Even if you are super excited to upgrade to 5.0-alpha4 to get this feature keep in mind that Elasticsearch's alphas and betas are for testing purposes only because they aren't compatible with the GA release. We are still finalizing the wire level communications and on disk layout so 5.0' alphas and betas aren't guaranteed to upgrade to properly to 5.0.0, either with rolling restarts or a full cluster restart. Please test this feature to see if it fits for you but don't upgrade production clusters to alphas or betas.

Back to the feature, there is a limit to the number of ?refresh=wait_for API calls that can be waiting on any one shard: index.max_refresh_listeners which defaults to 1000. If a request with ?refresh=wait_for comes in while all the slots are full then Elasticsearch will refresh the shard and reply to the request immediately.

What does ?refresh=wait_for do if you set the index.refresh_interval to -1, disabling periodic refreshes, you may ask?
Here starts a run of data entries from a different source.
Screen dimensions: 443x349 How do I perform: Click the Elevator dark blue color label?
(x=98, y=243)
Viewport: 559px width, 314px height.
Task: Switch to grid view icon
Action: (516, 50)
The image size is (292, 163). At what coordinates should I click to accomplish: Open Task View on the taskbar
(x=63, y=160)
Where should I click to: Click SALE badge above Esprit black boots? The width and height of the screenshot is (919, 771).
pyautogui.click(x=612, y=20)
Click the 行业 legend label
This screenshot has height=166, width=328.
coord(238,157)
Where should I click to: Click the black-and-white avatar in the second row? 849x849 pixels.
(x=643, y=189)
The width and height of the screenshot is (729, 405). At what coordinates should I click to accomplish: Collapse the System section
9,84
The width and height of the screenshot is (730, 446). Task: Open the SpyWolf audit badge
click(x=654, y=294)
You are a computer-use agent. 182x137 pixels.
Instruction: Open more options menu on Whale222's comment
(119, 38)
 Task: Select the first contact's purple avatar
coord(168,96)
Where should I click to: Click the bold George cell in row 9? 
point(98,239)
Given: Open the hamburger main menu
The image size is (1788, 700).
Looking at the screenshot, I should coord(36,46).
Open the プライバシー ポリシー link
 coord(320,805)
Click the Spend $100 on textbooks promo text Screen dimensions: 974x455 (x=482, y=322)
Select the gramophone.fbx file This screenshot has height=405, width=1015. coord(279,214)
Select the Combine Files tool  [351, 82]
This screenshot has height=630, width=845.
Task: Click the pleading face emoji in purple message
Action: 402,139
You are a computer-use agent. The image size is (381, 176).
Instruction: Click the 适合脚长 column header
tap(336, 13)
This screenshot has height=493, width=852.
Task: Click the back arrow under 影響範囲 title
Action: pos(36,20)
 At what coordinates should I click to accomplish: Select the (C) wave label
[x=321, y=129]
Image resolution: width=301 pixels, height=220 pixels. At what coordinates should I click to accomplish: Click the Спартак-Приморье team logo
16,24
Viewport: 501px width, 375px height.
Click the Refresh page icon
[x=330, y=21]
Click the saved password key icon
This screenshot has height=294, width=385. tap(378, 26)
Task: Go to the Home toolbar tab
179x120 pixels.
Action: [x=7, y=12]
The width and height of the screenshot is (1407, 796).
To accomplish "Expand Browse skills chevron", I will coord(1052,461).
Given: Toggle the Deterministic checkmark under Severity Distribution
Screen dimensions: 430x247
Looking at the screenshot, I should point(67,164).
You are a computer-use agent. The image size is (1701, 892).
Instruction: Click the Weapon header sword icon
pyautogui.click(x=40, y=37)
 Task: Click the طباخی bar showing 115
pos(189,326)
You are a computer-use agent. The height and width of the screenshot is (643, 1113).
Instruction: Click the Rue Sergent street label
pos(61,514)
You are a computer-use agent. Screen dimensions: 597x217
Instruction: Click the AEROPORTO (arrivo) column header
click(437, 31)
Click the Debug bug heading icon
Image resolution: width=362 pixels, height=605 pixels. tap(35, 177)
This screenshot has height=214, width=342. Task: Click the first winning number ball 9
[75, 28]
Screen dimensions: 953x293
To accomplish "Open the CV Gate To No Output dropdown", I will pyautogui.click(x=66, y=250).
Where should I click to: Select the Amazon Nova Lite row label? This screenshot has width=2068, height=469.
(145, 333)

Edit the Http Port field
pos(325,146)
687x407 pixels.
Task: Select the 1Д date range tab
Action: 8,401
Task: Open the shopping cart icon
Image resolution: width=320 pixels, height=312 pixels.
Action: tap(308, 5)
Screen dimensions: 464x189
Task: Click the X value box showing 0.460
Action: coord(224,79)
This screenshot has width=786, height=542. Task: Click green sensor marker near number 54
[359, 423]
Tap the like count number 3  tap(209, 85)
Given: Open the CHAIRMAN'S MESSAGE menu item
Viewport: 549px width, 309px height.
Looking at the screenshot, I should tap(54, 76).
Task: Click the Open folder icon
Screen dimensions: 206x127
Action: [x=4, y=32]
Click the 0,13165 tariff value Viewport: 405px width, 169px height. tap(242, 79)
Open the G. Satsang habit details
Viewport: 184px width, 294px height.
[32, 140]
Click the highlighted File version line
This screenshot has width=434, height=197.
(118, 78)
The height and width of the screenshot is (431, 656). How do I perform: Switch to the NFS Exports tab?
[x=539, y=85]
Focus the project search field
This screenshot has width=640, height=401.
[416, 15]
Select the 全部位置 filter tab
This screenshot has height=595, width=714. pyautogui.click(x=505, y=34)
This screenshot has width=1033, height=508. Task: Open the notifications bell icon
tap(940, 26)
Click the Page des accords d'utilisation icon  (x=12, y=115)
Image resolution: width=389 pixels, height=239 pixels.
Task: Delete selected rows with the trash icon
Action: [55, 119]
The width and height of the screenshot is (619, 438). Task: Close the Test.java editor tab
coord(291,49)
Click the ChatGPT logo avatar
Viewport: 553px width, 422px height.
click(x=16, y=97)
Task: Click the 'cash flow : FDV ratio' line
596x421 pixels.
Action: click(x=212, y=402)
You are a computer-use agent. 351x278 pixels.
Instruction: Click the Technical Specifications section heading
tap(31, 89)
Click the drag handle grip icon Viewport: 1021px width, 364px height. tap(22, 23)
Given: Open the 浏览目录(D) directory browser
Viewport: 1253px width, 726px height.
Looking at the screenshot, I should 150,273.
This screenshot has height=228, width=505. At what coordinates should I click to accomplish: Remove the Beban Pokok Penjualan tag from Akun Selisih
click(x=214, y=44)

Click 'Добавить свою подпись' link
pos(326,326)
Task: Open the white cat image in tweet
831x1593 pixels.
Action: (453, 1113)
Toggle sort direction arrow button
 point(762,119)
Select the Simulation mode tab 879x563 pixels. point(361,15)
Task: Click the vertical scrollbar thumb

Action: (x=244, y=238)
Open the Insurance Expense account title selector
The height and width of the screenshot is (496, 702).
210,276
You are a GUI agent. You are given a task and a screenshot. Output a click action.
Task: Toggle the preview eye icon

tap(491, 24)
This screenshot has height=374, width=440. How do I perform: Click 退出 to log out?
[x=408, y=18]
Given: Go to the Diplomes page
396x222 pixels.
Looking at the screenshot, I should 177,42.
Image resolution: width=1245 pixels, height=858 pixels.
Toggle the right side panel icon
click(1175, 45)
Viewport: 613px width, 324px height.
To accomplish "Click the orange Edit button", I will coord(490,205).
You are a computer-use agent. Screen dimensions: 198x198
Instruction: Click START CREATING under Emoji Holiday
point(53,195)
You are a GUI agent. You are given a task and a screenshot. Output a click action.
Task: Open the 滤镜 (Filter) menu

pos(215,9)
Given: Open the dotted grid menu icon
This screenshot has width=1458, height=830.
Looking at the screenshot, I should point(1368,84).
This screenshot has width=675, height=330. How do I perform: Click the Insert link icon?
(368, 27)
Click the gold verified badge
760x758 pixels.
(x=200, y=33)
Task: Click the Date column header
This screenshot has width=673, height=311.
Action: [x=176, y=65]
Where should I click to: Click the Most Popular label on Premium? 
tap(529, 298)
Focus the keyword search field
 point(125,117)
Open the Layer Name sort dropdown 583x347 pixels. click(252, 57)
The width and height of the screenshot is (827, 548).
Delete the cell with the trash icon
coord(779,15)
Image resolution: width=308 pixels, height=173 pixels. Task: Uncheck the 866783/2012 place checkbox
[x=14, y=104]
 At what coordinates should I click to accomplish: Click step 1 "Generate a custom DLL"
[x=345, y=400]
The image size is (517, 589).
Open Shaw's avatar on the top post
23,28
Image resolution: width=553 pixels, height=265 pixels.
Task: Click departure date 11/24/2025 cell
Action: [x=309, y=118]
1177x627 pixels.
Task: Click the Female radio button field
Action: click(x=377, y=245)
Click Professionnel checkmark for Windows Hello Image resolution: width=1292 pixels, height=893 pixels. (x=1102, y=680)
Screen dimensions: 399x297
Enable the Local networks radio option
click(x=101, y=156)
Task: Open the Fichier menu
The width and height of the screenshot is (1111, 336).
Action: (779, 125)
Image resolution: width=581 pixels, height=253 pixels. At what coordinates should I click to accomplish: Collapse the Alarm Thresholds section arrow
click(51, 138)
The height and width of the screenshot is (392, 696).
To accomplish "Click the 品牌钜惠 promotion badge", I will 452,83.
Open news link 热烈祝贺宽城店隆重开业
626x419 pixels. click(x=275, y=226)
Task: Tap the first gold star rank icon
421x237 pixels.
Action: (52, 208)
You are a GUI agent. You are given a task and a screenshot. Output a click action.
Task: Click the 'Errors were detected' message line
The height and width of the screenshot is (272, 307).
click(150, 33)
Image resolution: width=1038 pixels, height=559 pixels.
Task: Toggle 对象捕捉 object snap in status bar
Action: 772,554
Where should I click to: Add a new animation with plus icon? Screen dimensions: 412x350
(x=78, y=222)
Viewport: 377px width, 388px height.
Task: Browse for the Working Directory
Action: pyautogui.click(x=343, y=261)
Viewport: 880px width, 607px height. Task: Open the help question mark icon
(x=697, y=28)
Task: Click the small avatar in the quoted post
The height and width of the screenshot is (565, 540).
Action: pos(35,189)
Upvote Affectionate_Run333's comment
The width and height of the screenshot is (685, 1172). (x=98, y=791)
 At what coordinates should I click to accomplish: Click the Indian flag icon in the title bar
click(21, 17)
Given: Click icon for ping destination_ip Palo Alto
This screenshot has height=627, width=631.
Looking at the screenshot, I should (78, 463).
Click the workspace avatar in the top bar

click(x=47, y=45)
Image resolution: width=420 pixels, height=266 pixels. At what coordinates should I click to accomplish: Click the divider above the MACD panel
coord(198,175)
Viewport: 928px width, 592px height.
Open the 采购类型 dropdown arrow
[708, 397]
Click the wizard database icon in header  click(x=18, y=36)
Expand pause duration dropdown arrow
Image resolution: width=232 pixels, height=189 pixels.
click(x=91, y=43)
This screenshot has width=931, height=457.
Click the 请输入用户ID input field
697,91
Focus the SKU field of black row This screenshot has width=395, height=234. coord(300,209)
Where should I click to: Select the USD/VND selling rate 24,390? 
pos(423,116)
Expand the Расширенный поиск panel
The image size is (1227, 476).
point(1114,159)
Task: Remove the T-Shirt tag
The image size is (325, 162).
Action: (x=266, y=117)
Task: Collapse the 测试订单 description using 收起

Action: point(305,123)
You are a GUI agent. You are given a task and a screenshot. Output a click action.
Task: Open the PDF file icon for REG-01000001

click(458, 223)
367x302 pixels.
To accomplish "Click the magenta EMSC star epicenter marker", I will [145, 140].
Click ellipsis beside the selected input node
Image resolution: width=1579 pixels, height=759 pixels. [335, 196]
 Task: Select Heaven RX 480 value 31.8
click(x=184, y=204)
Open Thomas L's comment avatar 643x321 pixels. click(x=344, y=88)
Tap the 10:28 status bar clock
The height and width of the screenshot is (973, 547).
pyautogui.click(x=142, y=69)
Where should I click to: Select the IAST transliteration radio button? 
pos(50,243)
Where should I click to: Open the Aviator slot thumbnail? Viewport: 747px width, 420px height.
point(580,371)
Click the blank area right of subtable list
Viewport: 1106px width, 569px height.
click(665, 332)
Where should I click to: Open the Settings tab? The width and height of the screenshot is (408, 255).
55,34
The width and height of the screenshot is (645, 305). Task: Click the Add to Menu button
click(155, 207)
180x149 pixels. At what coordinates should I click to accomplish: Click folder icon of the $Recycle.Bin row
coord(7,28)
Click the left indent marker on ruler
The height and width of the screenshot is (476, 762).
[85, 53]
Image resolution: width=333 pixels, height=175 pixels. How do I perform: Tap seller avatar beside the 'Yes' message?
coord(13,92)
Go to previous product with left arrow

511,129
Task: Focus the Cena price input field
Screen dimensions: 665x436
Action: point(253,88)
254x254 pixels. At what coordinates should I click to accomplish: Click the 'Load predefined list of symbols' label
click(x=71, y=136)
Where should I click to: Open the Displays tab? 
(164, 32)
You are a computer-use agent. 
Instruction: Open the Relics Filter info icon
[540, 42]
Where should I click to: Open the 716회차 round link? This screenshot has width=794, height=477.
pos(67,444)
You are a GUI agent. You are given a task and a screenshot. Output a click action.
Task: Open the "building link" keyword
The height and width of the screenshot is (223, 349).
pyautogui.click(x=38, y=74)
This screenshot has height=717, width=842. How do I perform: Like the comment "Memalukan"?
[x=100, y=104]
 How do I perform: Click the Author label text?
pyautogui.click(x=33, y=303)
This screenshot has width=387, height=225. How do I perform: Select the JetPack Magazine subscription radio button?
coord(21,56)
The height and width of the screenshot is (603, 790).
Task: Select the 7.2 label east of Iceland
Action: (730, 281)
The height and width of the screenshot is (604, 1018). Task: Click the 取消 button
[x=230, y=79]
Well the answer is that ?refresh=wait_for will honor whatever refresh interval you configure. The request will only return when you fill the indexing buffer, force an explicit refresh, or try to wait on more than index.max_refresh_listeners requests in the same shard.

index.refresh_interval is just about the maximum number of time that ?refresh=wait_for will have to wait for the changes to become visible. If you use ?refresh=wait_for, raising the refresh interval will make indexing feel slower and slower to your users. And lowering it will make indexing feel faster and faster. So it might be tempting to lower the refresh interval. Doing so will make less and less efficient segments. Making the refresh interval the same as the write rate is as inefficient as using ?refresh on every request.

Pick the refresh strategy that makes sense for you

Ultimately there is no silver bullet for refreshes. Elasticsearch's index.refresh_interval is a useful because it coalesces several changes into one big change to the search index, making a more efficient index. You either wait for the refresh interval, potentially slowing down your users, or you force an immediate refresh and pay the price at search and merge time. ?refresh=wait_for gives you a tool to make waiting for the refresh interval interactive so you can make whatever tradeoffs make sense for you.

Footnotes

1 This is not always true but it is the recommended configuration. See index.translog.durability.

2 Refreshes also occur during recovery, the process that moves shards between nodes. This ought to be rare enough not to factor into most thinking about refreshes.

3 You can cobble together something that works alright in older versions of Elasticsearch using the steps here and/or here . The trouble is that it doesn't work well with bulk and or replicas. It is far from perfect.